Kamuya ait finansal aracı kurumların gerçekleştirdiği yarı mali faaliyetler doğal olarak kamu kaynakları üzerinde ek bir yük getirmektedir. Dolayısıyla bütçe açığının gerçek boyutunun ortaya konabilmesi için bu faaliyetlerin kamu kaynakları üzerinde meydana getirdiği ek yükün açık ölçümünde dikkate alınması gerekmektedir (Şen vd., 2007: 17).

1.2.1.1.6.Nakit Açığı-Tahakkuk Açığı

Nakit açığı, mali yıl boyunca yapılan nakdi ödemelerin fiilen elde edilen kamu gelirlerinden büyük olması durumunda ortaya çıkan farktır. Türkiye uygulamasında nakit açığı, konsolide bütçe açığına bütçe avanslarının ilave edilmesi; buna karşın, bütçe emanetlerinin çıkarılması sonucu bulunmaktadır (Şen vd., 2007: 20).

Buna göre,

Nakit Açığı= Konsolide Bütçe Açığı + [ Bütçe Avansları – Bütçe Emanetleri] Bütçe avansları, devletin üçüncü kişilerle yaptığı taahhüt işlemlerinde hak edişlerin belli bir kısmının peşin olarak önceden ödenmesidir. Genel olarak bu avanslar, müteahhit avansları, yolluk avansları ve mutemet avanslarından oluşmaktadır. Bütçe emanetleri ise mali yılsonuna kadar verile emrine bağlanmış olan ancak alacaklıya henüz ödenmemiş tutarları ifade etmektedir (Şen vd., 2007: 21).

Nakit açığı, nakit bazında hesaplandığından bütçe emanetleri nakit açığını küçük gösterirken; müteahhit avansları, nakit açığını olduğundan büyük göstermektedir. Bütçe avansları, hak ediş gerçekleşmeden yapılan ödemeler olmaları nedeniyle nakit dengesini bozmakta ve nakit açığını şişirmektedir. Bütçenin harcama kalemleri arasında yer alan bütçe emanetleri ise geçici fon etkisi ortaya çıkararak açığın olması gerekenden daha küçük hesaplanmasına neden olmaktadır (Şen vd., 2007: 21).

| Gösterilen Veriler |
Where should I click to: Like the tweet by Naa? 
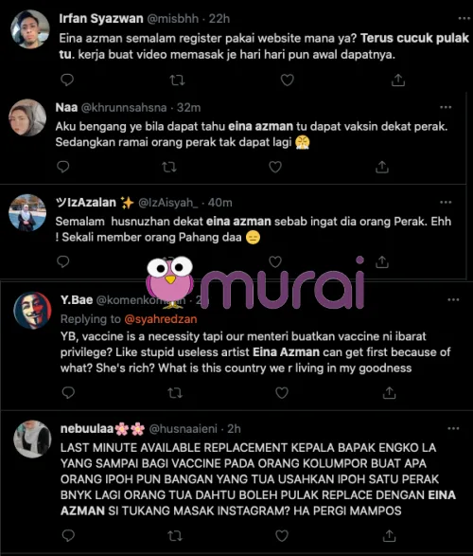pos(275,167)
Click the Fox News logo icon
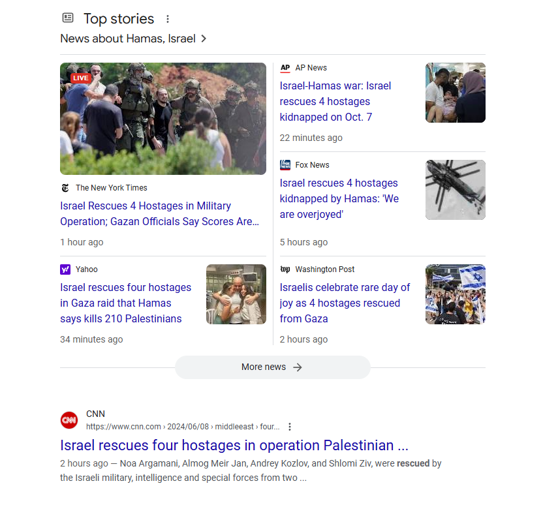 [285, 165]
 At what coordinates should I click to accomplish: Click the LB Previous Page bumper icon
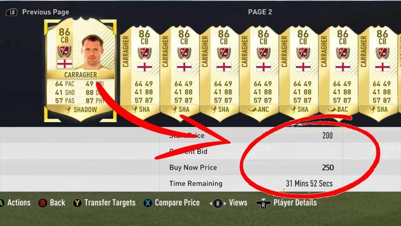point(12,12)
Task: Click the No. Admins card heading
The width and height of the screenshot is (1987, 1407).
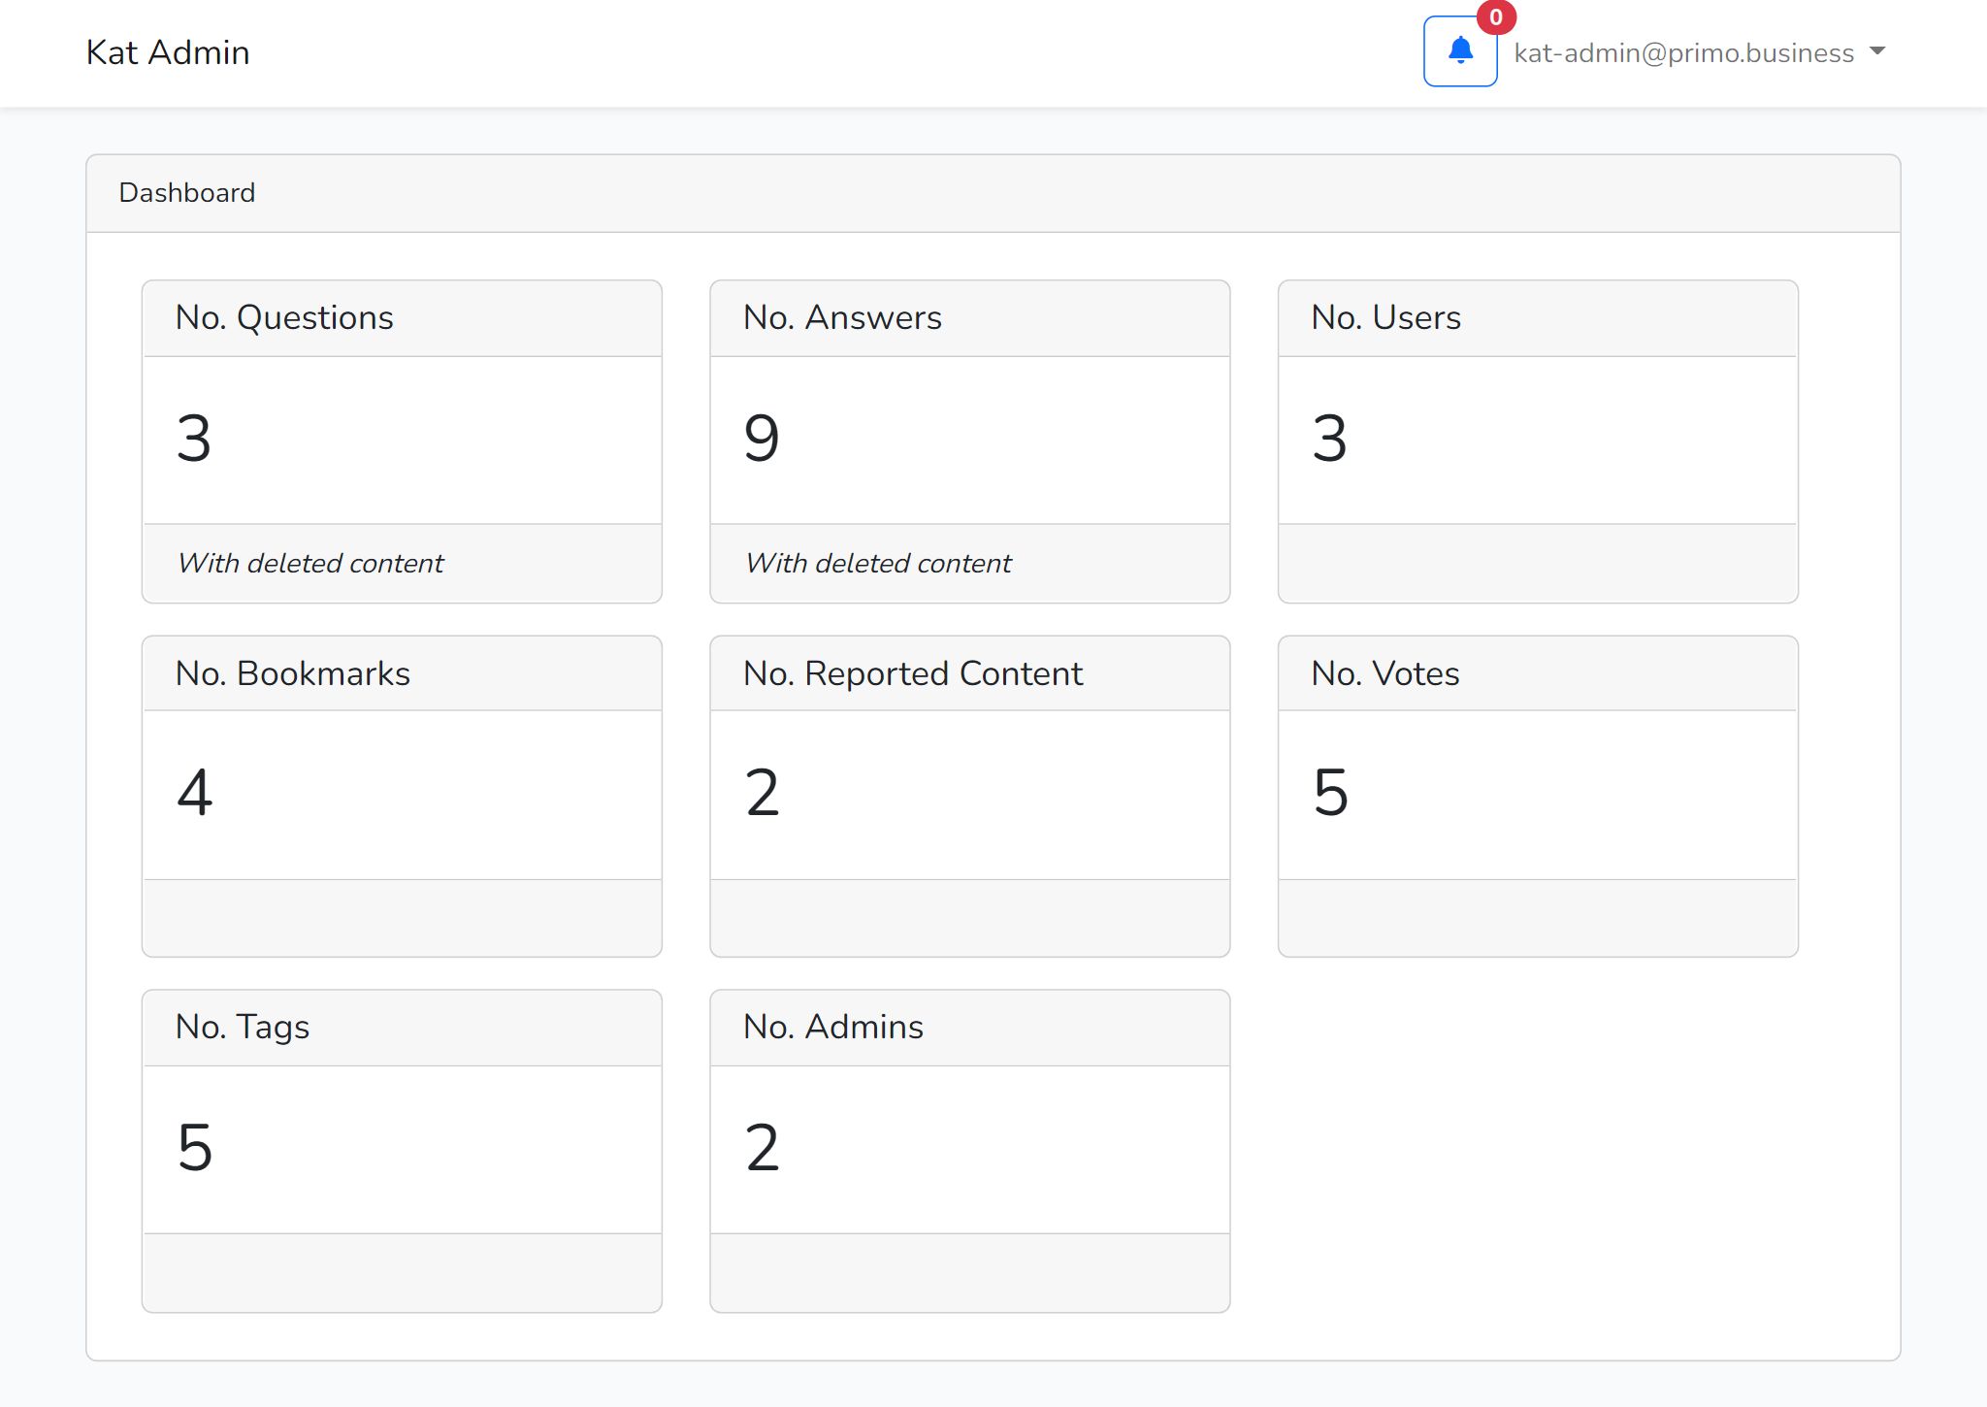Action: 832,1028
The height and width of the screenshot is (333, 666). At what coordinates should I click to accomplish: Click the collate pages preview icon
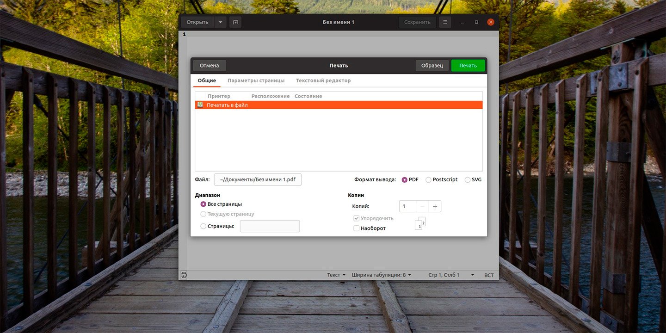click(420, 223)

| Yapılacaklar Listesi |
[1] Nakit açığını anlatan alıntıda "Kamuya ait finansal" sözlerinden "vd., 2007: 20)." sözlerine kadar her şeyi hiç değiştirmeden yazın.
[2] Kayıtlarda "At what coordinates should I click to accomplish: Click the LB" ifadesinin geçtiği satırdan kayıtların sonuna kadar bütün satırları eksiksiz yeniden yazın, ancak yalnızca cevaplardaki koordinatları 0,7 ile ölçekleyip tam sayıya yuvarlayın (buçuklar yukarı yuvarlanır). Resimleri cevaba koymayın.
Kayıtların alıntıyla hiçbir ilgisi yoktur.

| Görev Sonuçları |
[1]
Kamuya ait finansal aracı kurumların gerçekleştirdiği yarı mali faaliyetler doğal olarak kamu kaynakları üzerinde ek bir yük getirmektedir. Dolayısıyla bütçe açığının gerçek boyutunun ortaya konabilmesi için bu faaliyetlerin kamu kaynakları üzerinde meydana getirdiği ek yükün açık ölçümünde dikkate alınması gerekmektedir (Şen vd., 2007: 17).

1.2.1.1.6.Nakit Açığı-Tahakkuk Açığı

Nakit açığı, mali yıl boyunca yapılan nakdi ödemelerin fiilen elde edilen kamu gelirlerinden büyük olması durumunda ortaya çıkan farktır. Türkiye uygulamasında nakit açığı, konsolide bütçe açığına bütçe avanslarının ilave edilmesi; buna karşın, bütçe emanetlerinin çıkarılması sonucu bulunmaktadır (Şen vd., 2007: 20).

[2]
 At what coordinates should I click to accomplish: Click the LB Previous Page bumper icon
point(8,8)
Task: Click the No. Admins card heading
The width and height of the screenshot is (1987, 1407).
Action: 582,720
The height and width of the screenshot is (333, 666). At what coordinates should I click to accomplish: Click the collate pages preview icon
click(294, 156)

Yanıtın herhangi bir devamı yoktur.